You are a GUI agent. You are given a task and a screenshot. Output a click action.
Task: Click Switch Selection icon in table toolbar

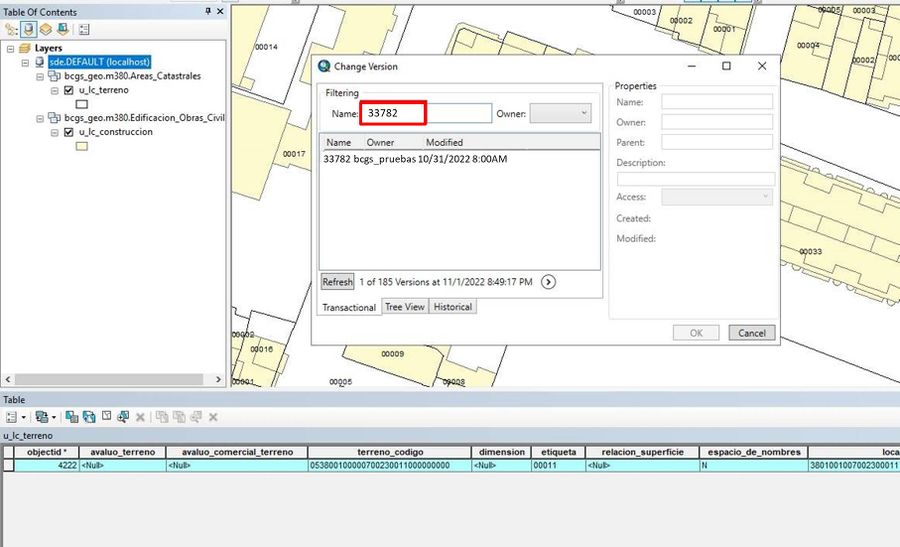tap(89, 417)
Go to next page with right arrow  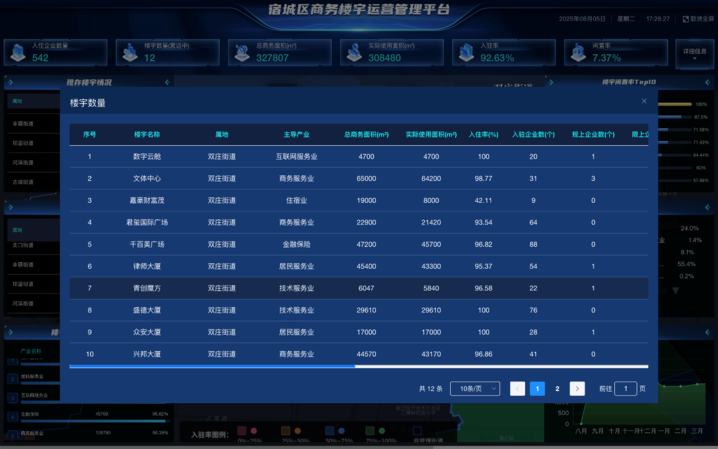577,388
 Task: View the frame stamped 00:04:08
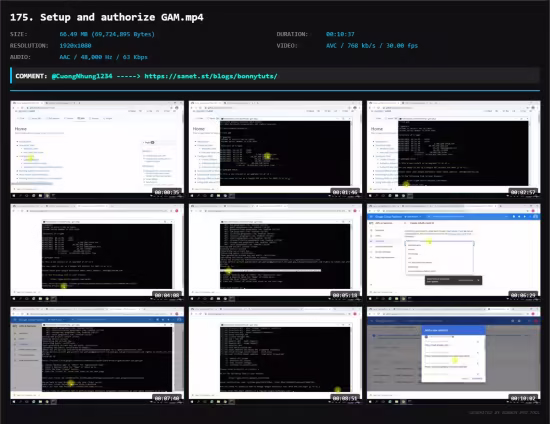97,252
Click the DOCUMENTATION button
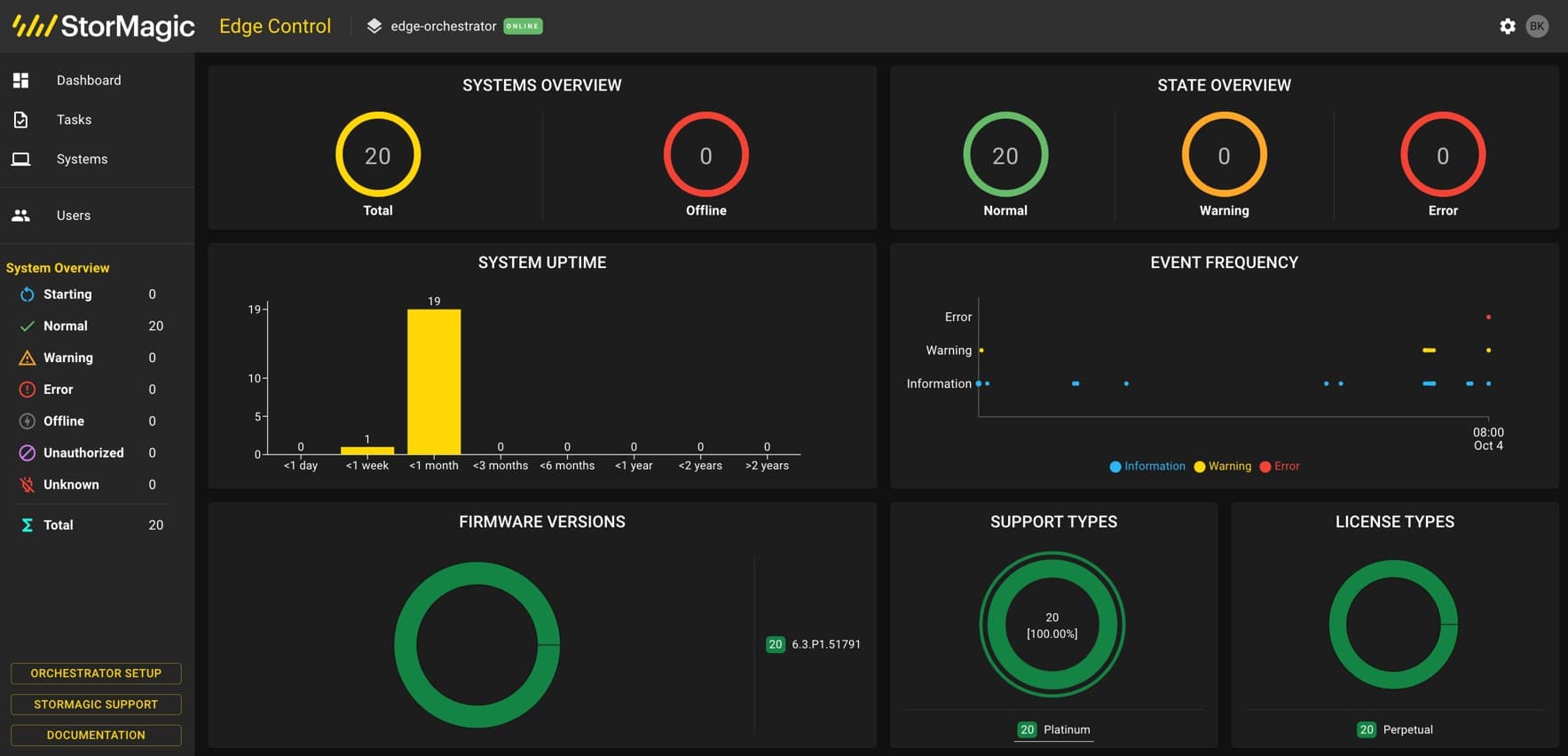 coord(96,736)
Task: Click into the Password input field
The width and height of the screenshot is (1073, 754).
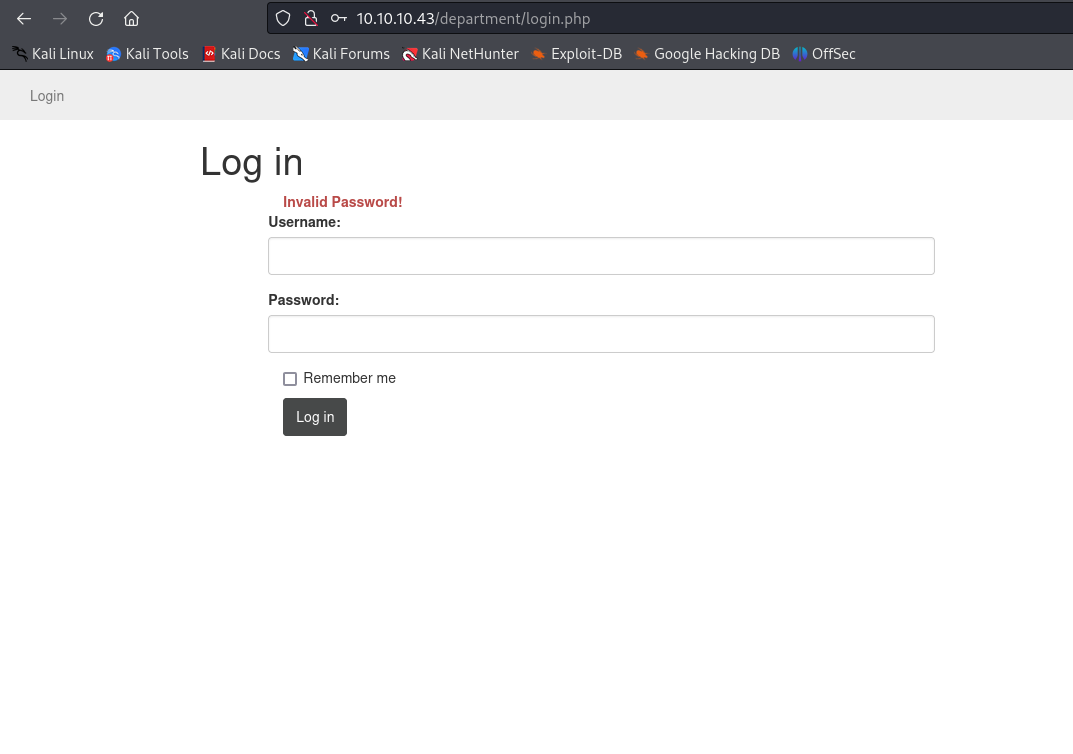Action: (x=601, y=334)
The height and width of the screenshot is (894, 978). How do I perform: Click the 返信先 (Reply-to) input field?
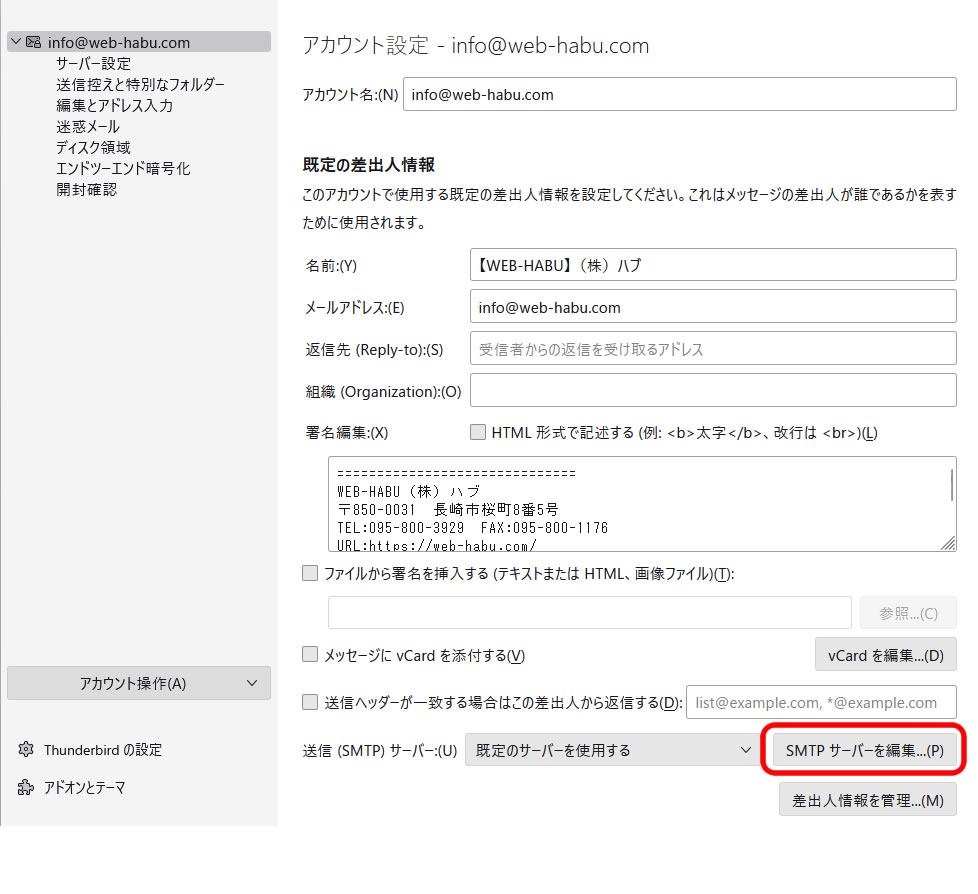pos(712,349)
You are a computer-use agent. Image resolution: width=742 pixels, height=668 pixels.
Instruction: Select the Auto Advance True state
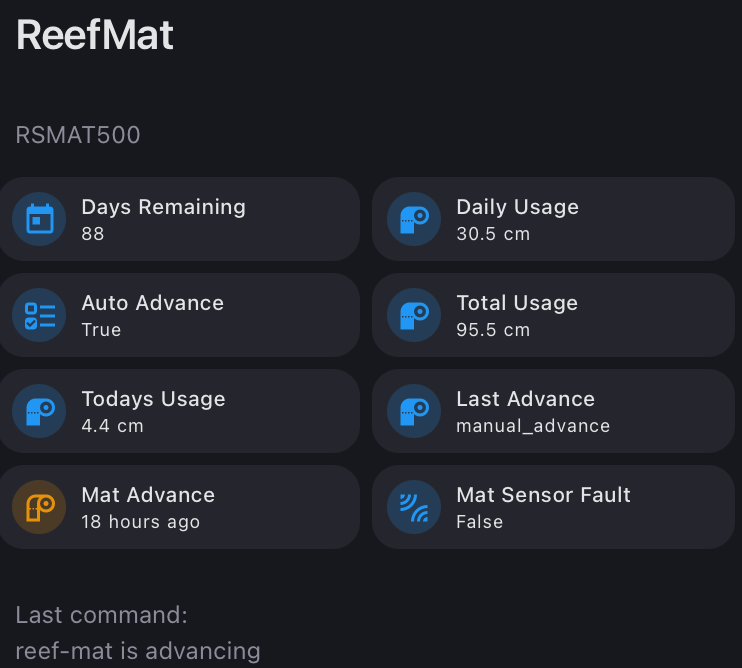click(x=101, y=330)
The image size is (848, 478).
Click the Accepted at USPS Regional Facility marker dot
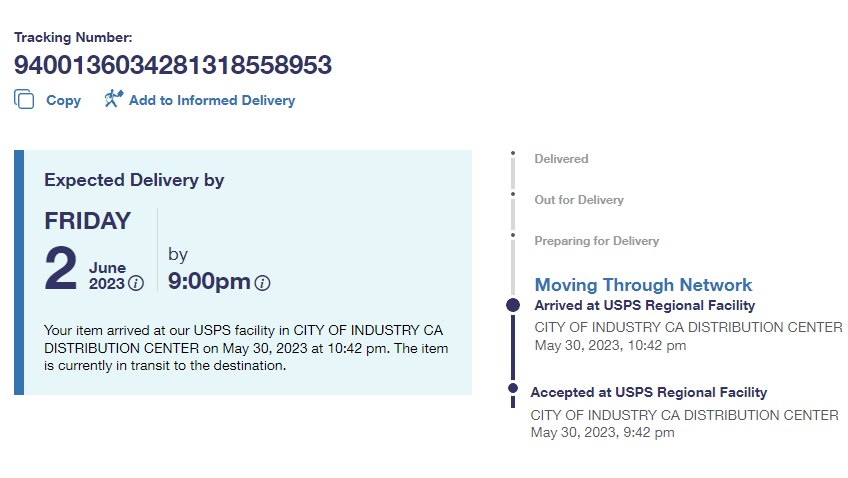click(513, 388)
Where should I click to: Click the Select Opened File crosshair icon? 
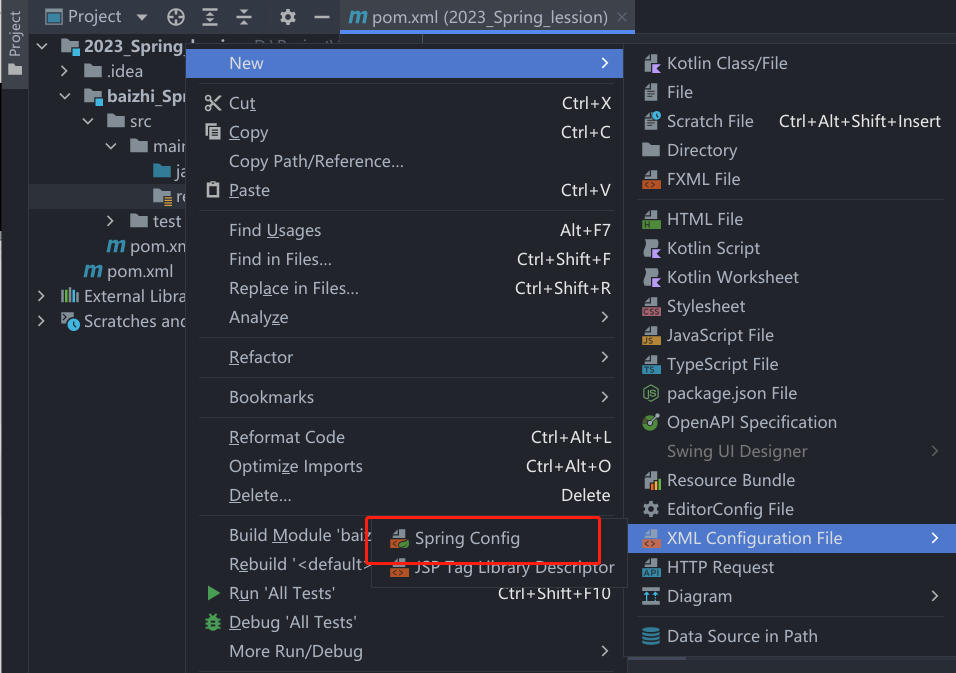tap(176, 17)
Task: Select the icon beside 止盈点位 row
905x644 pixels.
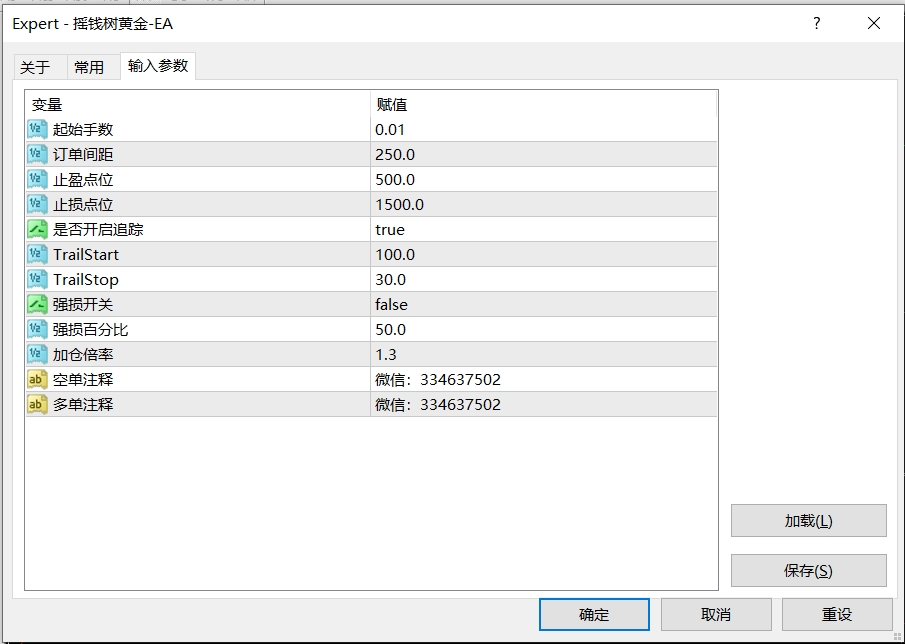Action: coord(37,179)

+++++

• [What is required] With the pictures left out, output exactly the lines from the one with "Instruction: Select the" through the end of the listing above, both ends included.

• [Your response]
Instruction: Select the Auto Advance True state
click(x=101, y=330)
The image size is (848, 478).
Click the Accepted at USPS Regional Facility marker dot
click(513, 388)
Where should I click to: Click the Select Opened File crosshair icon? 
tap(176, 17)
Task: Select the icon beside 止盈点位 row
905x644 pixels.
Action: coord(37,179)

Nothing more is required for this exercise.